## [What you have to do]
Reproduce the listing from the line with "The height and width of the screenshot is (714, 1568)." to the line with "click(x=60, y=301)", changing "Eraser" to "Pencil" and leaving everything else as it stands.

<<<<

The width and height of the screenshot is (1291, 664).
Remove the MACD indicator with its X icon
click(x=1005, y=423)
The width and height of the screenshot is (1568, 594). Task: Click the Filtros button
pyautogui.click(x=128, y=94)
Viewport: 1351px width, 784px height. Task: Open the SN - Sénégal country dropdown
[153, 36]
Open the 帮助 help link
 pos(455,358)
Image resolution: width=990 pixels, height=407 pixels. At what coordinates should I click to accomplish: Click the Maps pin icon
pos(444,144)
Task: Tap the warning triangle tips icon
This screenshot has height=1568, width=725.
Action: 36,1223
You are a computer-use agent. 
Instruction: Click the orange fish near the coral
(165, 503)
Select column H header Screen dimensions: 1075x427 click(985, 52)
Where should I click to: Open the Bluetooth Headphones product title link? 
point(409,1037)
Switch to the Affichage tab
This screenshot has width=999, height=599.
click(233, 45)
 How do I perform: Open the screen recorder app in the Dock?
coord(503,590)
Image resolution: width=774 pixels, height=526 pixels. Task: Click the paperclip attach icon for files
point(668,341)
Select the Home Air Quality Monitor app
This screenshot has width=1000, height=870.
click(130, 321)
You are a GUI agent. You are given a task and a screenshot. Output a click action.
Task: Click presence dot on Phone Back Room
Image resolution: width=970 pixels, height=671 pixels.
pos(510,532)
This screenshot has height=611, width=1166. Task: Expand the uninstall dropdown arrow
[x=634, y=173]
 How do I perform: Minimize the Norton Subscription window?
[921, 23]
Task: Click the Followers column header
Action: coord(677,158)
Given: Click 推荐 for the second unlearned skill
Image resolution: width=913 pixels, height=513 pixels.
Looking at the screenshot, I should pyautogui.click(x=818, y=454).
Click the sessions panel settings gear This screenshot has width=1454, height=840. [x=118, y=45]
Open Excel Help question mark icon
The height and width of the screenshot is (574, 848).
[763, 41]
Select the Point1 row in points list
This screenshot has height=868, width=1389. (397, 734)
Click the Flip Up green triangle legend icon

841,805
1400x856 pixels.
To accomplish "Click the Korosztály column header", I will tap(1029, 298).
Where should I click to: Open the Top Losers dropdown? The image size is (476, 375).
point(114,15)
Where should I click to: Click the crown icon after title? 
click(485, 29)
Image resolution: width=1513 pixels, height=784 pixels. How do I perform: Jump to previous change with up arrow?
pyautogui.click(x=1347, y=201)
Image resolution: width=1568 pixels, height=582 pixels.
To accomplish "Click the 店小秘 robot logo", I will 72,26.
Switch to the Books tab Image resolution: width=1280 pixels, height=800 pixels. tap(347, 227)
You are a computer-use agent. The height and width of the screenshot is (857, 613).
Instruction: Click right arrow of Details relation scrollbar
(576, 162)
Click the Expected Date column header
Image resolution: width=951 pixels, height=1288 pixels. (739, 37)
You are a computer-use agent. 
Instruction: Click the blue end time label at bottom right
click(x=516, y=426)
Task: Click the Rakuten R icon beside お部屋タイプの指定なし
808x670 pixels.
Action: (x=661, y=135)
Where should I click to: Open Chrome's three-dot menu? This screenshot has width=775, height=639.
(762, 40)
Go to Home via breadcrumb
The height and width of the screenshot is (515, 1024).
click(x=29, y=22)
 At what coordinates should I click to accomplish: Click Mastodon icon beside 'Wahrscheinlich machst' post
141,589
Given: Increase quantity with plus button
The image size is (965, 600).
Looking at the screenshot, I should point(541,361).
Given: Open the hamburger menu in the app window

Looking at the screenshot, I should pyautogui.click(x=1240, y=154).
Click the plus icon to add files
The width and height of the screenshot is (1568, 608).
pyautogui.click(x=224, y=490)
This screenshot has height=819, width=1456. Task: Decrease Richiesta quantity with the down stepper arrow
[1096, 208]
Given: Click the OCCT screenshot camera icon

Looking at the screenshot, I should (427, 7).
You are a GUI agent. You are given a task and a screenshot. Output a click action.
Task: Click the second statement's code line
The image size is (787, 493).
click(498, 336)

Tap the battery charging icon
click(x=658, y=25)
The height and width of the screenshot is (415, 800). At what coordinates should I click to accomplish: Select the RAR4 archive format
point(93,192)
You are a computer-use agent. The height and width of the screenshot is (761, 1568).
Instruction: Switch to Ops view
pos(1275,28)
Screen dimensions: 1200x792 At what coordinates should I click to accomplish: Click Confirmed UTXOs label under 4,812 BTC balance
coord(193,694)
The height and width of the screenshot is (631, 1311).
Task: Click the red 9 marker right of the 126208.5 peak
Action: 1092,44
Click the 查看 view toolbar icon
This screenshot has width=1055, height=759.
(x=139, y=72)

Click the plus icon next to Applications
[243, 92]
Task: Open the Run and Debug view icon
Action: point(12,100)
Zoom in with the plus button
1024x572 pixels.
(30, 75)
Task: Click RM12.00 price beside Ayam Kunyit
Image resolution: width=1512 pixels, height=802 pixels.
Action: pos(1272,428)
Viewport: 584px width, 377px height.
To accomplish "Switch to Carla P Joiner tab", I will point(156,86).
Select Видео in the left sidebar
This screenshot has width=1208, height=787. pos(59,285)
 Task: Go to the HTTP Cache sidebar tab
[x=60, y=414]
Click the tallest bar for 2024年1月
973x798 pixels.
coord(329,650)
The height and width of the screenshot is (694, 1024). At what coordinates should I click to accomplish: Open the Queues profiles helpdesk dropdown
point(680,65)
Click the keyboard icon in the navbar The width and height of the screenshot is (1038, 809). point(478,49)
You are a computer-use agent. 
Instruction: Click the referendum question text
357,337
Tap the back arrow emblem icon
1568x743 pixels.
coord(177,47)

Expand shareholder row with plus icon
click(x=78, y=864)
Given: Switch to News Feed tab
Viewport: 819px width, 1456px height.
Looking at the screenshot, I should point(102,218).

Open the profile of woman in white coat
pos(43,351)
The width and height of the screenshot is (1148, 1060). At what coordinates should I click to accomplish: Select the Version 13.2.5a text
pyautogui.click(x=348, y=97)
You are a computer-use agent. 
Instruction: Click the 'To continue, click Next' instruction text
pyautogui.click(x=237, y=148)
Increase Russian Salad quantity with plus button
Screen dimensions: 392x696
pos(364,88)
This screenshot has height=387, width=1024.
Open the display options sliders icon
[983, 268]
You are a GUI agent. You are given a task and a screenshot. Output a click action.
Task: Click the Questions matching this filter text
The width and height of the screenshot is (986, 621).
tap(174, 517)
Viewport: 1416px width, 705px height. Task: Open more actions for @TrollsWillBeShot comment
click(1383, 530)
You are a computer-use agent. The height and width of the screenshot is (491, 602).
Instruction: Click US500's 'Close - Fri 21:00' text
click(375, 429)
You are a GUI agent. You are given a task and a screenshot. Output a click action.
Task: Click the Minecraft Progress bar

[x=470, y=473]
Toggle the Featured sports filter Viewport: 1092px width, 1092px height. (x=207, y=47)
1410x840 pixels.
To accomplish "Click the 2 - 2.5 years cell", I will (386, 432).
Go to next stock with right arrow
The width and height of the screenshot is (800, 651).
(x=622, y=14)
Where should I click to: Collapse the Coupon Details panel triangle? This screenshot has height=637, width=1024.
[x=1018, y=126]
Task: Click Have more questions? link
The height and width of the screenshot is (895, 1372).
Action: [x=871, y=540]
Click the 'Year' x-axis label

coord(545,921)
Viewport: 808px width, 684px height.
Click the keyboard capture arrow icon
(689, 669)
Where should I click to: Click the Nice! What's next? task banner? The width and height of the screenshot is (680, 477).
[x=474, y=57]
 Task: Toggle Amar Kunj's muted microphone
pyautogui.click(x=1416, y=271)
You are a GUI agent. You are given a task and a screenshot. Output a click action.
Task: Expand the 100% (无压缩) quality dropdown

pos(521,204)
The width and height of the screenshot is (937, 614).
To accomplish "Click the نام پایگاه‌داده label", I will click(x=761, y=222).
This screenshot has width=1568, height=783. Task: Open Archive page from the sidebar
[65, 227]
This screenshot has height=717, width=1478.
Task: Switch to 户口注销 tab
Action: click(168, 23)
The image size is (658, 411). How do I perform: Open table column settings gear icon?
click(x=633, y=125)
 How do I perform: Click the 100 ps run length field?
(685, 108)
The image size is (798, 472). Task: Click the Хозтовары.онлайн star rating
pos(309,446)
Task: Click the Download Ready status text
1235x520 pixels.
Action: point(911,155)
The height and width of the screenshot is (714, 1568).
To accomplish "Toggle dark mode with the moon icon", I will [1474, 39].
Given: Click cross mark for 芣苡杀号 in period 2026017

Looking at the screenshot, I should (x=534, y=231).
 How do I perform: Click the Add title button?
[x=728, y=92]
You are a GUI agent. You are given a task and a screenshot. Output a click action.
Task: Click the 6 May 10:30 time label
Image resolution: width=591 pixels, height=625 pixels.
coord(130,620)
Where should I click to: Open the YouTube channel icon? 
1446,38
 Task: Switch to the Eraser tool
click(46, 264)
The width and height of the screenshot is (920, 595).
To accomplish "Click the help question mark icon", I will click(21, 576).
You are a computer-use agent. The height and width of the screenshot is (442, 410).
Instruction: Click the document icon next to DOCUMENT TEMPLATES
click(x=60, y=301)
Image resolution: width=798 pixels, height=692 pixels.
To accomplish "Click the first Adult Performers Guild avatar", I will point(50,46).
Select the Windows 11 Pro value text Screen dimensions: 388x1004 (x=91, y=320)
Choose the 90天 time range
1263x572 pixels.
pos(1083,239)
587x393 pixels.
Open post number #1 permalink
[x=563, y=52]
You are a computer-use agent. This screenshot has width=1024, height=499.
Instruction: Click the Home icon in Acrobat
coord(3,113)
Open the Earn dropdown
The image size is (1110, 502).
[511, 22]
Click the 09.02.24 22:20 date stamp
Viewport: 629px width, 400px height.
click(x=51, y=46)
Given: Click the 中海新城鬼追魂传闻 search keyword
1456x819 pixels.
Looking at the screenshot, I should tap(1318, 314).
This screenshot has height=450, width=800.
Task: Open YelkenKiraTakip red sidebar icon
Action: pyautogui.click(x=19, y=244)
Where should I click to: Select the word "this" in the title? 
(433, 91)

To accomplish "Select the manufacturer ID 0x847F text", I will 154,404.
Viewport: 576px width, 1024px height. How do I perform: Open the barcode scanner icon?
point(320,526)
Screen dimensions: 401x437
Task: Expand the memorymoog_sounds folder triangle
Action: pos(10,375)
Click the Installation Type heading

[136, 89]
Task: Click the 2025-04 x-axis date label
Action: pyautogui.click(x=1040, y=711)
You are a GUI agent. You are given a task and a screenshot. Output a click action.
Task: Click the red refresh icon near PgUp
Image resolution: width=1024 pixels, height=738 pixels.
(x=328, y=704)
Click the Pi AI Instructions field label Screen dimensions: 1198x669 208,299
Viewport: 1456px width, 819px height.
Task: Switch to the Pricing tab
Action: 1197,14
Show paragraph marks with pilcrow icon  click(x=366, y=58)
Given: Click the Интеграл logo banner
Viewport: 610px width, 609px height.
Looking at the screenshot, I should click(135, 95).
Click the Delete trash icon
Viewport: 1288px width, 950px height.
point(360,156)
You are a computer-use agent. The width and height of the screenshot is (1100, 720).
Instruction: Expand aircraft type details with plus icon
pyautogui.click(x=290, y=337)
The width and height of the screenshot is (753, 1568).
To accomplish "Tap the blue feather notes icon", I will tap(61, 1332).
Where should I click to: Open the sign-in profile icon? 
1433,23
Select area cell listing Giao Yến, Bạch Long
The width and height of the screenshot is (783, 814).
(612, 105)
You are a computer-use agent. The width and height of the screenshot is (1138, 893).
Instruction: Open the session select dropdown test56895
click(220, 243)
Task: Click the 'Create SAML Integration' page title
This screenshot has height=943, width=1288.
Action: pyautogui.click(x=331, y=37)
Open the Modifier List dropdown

>>>>

## [Solved exercise]
The height and width of the screenshot is (714, 1568).
To accomplish "Toggle dark mode with the moon icon", I will [1474, 39].
Given: Click cross mark for 芣苡杀号 in period 2026017

Looking at the screenshot, I should (x=534, y=231).
 How do I perform: Click the Add title button?
[x=728, y=92]
You are a GUI agent. You are given a task and a screenshot. Output a click action.
Task: Click the 6 May 10:30 time label
Image resolution: width=591 pixels, height=625 pixels.
coord(130,620)
Where should I click to: Open the YouTube channel icon? 
1446,38
 Task: Switch to the Pencil tool
click(46, 264)
The width and height of the screenshot is (920, 595).
To accomplish "Click the help question mark icon", I will click(21, 576).
You are a computer-use agent. The height and width of the screenshot is (442, 410).
Instruction: Click the document icon next to DOCUMENT TEMPLATES
click(x=60, y=301)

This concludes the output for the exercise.